/TikiAI

TikiAI Natural Visual QA : UC Berkeley MIDS w251 Final Project

Primary LanguagePython

TikiAI

Tiki was developed for MIDS W251 Final Project by Brent Biseda, Vincio De Sola, Pri Nonis, and Kevin Stone. Tiki makes any video stream queryable via text or voice. Users can use natural language to query the image:

  • “What objects are in the image?”
  • “Which # is taking a shot?”
  • “What is the weather outside?”

Tiki works with any browser and requires no installation of software.

Architecture

A conceptual architecture of the webapp is shown below.

Examples

Is Tiki an optimist or pessimist?

Do I need to get my baby from crib?

Pythia

Tiki is principally based on a Flask server running the Pythia model, made by Facebook AI Research, which, achieved state of the art results on VQA.

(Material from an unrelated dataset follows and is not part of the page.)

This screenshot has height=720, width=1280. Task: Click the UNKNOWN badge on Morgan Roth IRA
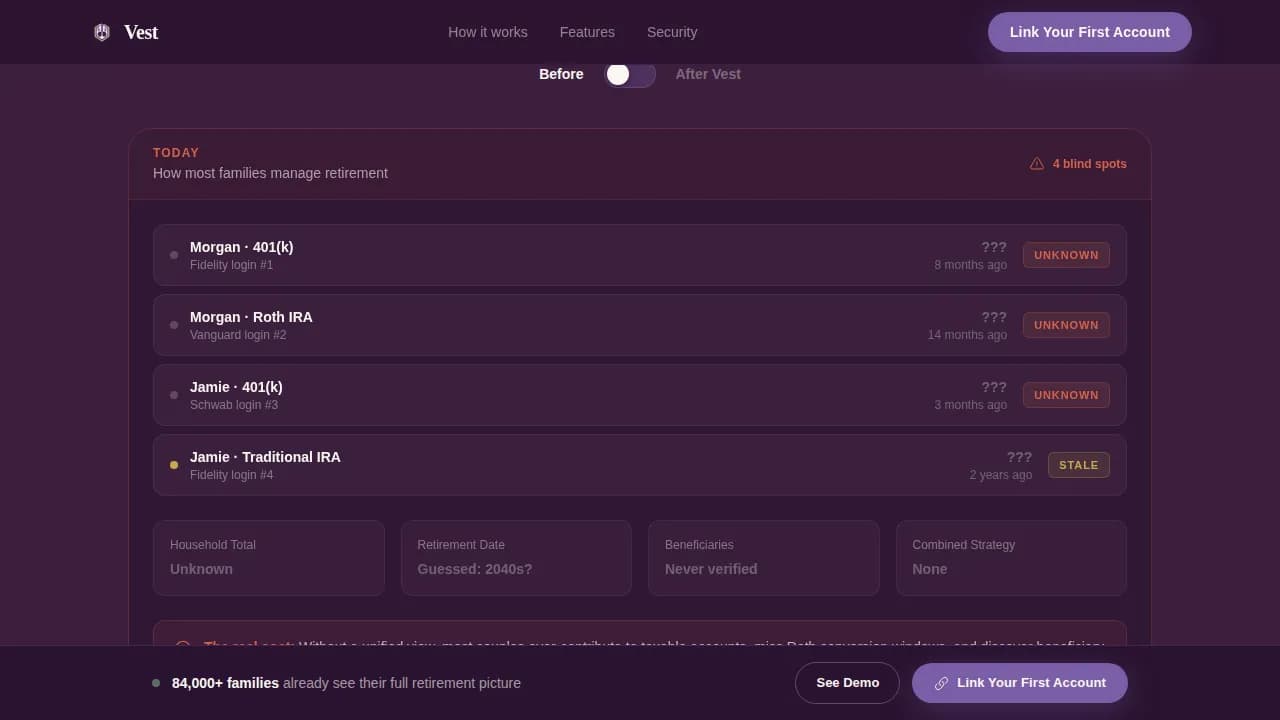[x=1066, y=325]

  • ‘Pythia’ is an homage to the Oracle of Apollo at Delphi
  • Designed for answering questions related to visual data and automatically generating image captions
  • Modules for question encoding, image feature extraction, fusion of the two (typically with attention), and classification over the space of answers.
  • Support for various datasets built-in including VQA, VizWiz, TextVQA, VisualDialog and COCO Captioning.
  • Built on open-source PyTorch framework

Pythia Technical Details

  • Used object detector to extract image features with bottom-up attention.
  • ResNet-101 for backbone network.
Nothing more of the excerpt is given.